No doubt you’ve all read about the videos that have surfaced online, showing remanded prisoners in Auckland’s Mt Eden prison engaged in organised fistfights in front of groups of onlookers.
Rather than being run by the Department of Corrections, Mt Eden is run by Serco, a British company with an enormous portfolio of government work, including prisons around the world. Serco’s new prison in South Auckland, which opened only recently, has a further 966 beds, doubling the number of prisoners under Serco’s watch. The prison has a focus on education and rehabilitation, and has made the unusual step of providing prisoners enrolled in Polytech courses with their own computers and tablets. Although they have been accused and convicted of a range of concerning and dishonest practices overseas, Serco’s record here remained relatively blemish-free until recently, when a range of complaints have begun to emerge.

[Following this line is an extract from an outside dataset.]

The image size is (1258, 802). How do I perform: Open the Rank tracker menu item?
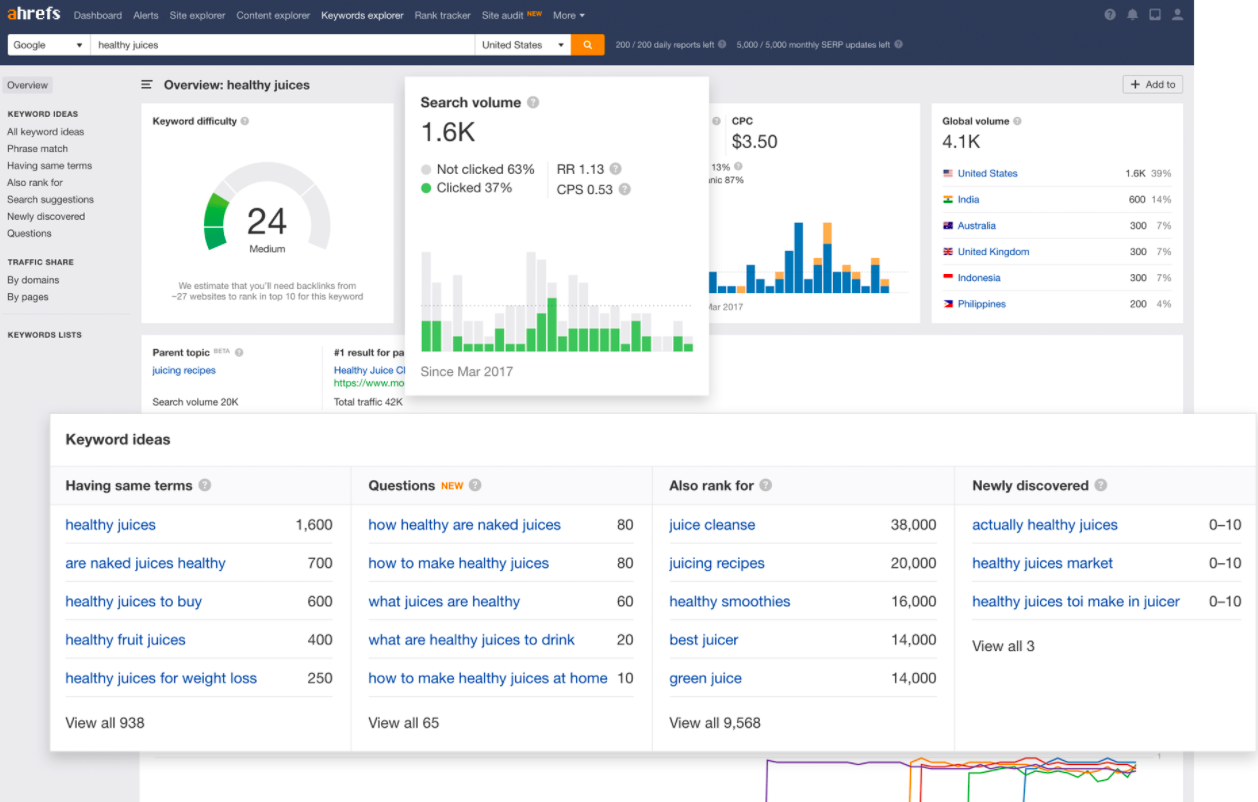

While the fights in these videos are not especially bloody or violent (although some of them are clearly one-sided, and it has been alleged that the participants are not always willing) they are the tip of a much deeper and more concerning iceberg.
These fight clubs should have been impossible to miss. Guards should have been nearby and others should have been watching through CCTV cameras. Any such events should have been caught on camera. This means that either staff have been letting this happen (which also seems unlikely, although it does happen) or were somehow too busy or spread too thin to notice (which seems possible).

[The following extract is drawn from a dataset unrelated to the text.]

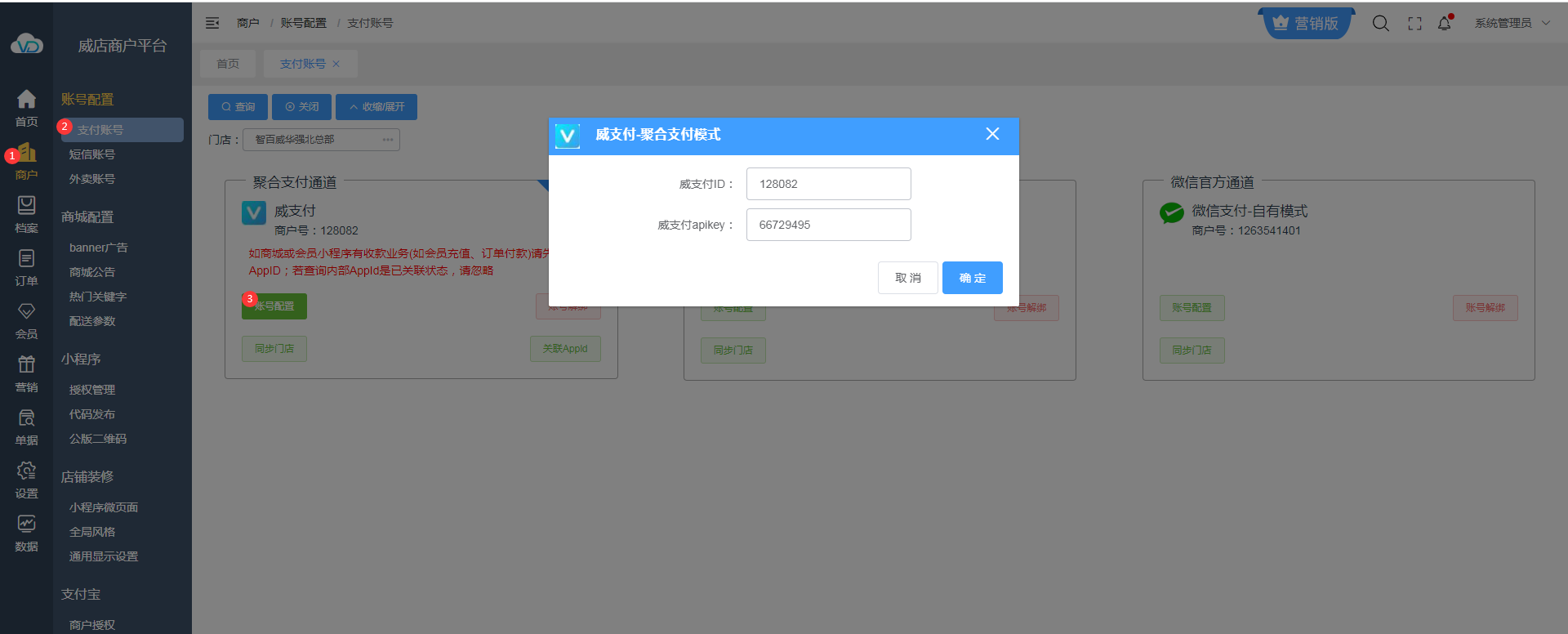
Task: Open the 设置 settings gear icon
Action: point(26,471)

Unfortunately it turns out that Corrections has been aware of these issues for some time: the Corrections Association has said that they raised issues regarding fight clubs more than a year ago in a detailed report that was read by the chief executive, the national commissioner and the northern regional commissioner. Despite the seriousness of this report no action was taken, and the Minister for Corrections claims not to have been told.
Labour MP Kelvin Davis has raised further significant concerns by alleging that injured prisoners have been transferred out of Mt Eden to other prisons in order to keep Serco’s injury numbers down. One of these prisoners, whose name we know only as Prisoner Evans, is alleged to have died from his injuries. Despite having a ruptured lung he was sent to hospital only after first being transferred to Ngawha prison in Northland, which is over 240 kilometres away.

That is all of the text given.